こうした状況が、協会けんぽを運営する全国健康保険協会が5月23日に公表した医薬品使用状況から明らかになりました(協会のサイトはこちら)。
「2020年9月に80%以上」の第2目標達成に向け、光明さす
国民の負担能力を超えて医療費が増加してしまえば、医療保険制度、国民皆保険制度が崩壊してしまいます。「保険証1枚あれば、低廉な自己負担で高水準の医療を受けられる」仕組みの崩壊は、我が国の健康水準を大きく低下させることを意味します。
そこで医療費の伸びそのものを抑える医療費適正化対策が進められ、その一環として「効果が同じで価格が安いジェネリック医薬品(後発品)」の使用促進が重視されています。政府は、▼2017年央に後発品の使用割合を数量ベースで70%以上とする(第1目標)▼2020年9月に80%以上とする(第2目標)―という2段階の目標値を設定。診療報酬における加算の設定や充実、地域での保険者協議会の活用依頼など、さまざまな取り組みを行っています(関連記事はこちら)。
協会けんぽを運営する全国健康保険協会では、従前より、個別加入者に宛てて「貴兄に処方される医薬品を先発品から後発品に切り替えれば、自己負担額が○○円軽減されます」といった通知を発出しているほか、毎月の後発品使用割合を公表などしています(前月の状況はこちら、前々月の状況はこちら)。今年(2018年)1月の状況を見ると、前月から1.6ポイントと大幅に上昇し、数量ベースで74.3%(新指標、調剤分)となりました。
後発品使用割合は昨年(2017年)1月に70.6%に達した後、伸び悩んでいましたが、2017年10月から11月にかけて0.9ポイント、11月から12月にかけて0.7ポイント、12月から今年(2018年)1月にかけて1.6ポイントと、大幅な伸びを見せており、政府の第2目標(2020年9月に80%以上)達成に向け、明るい光が差してきています。もちろん、今後の状況を注視していく必要性は変わりありません。

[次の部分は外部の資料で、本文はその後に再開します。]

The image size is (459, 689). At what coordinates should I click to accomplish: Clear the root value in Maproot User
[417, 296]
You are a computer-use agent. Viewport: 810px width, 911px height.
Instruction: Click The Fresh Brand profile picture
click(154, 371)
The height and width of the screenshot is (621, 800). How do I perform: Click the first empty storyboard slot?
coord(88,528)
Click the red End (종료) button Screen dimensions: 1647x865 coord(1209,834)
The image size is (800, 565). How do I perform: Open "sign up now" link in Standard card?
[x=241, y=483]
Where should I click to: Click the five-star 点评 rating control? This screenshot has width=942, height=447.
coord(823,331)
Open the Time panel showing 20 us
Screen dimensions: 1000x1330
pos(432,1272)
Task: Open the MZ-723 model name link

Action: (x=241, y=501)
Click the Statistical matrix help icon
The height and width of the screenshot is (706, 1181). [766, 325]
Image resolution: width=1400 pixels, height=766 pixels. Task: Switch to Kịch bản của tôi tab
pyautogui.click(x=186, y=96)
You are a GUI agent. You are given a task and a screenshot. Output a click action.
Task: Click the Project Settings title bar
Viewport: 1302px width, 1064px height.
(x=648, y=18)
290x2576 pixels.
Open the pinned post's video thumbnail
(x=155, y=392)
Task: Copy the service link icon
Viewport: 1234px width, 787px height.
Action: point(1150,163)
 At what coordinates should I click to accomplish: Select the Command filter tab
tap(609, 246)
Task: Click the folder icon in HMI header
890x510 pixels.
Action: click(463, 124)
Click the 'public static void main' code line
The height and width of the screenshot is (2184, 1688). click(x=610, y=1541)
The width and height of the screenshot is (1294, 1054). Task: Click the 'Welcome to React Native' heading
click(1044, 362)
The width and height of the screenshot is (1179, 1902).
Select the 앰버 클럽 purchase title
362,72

第2目標の「80%以上」との間には、今年(2018年)1月時点で、5.7ポイントの開きがあります。直近1年間(2017年2月から2018年1月)の状況を見ると、単純計算で「1か月当たり0.345ポイント増加」しています。これが継続するとなれば、計算上は来年(2019年)6月に80%を達成できる見込みです。今後の動向に期待が集まります。
70%未達は徳島、山梨、高知の3県に減少、ただし後発品割合は確実に上昇
後発品使用割合を都道府県別に見ると、依然として大きなバラツキがあります。
今年(2018年)1月に後発品割合が低い(第1目標の「70%以上」をクリアできていない)のは、▼徳島県:65.6%(前月から1.7ポイント増)▼山梨県:67.5%(同2.0ポイント増)▼高知県:68.4%(同1.8ポイント減)—の3県に減少しました。
こうした、いわば「後発品後進」県において、2ポイント近い上昇を見せていることは、目標達成に向けて極めて重要です。2018年度からは、国民健康保険の財政責任主体が都道府県に移管されており、「医療費適正化」を、まさに「我が事」と捉える意識がこれまで以上に強くなっていることが伺えそうです。なお、先進県である沖縄県は84.0%で、前月に比べて1.0%の増加となっています。好事例が、他の都道府県にも波及している様子も見てとれそうです。
なお、主な薬効分類別に後発品使用割合が高い医薬品を見ると、数量ベースでは血管拡張剤の80.2%(同0.5ポイント増)、去たん剤の77.3%(同1.6ポイント増)、消化性潰瘍用剤の68.0%(同0.7ポイント増)など、逆に後発品使用割合が低いのは抗ウイルス剤の8.0%(同13.2ポイント減)、ホルモン剤(抗ホルモン剤を含む)の13.9%(同0.6ポイント増)、化学療法剤の20.5%(同11.7ポイント減)などとなっています。
また金額ベースでは、血管拡張剤の68.4%(同0.7ポイント増)、去たん剤の62.2%(同1.7ポイント増)、抗生物質製剤のうち「主としてグラム陽性菌、マイコプラズマに作用するもの」の45.8%(同1.5ポイント増)など、逆に後発品使用割合が低いのは、抗ウイルス剤の2.5%(同2.2ポイント減)、化学療法剤の5.3%(同3.5ポイント減)などとなっています。
抗ウイルス剤・化学療法剤では、数量・金額ともに後発品割合が大きく低下しています。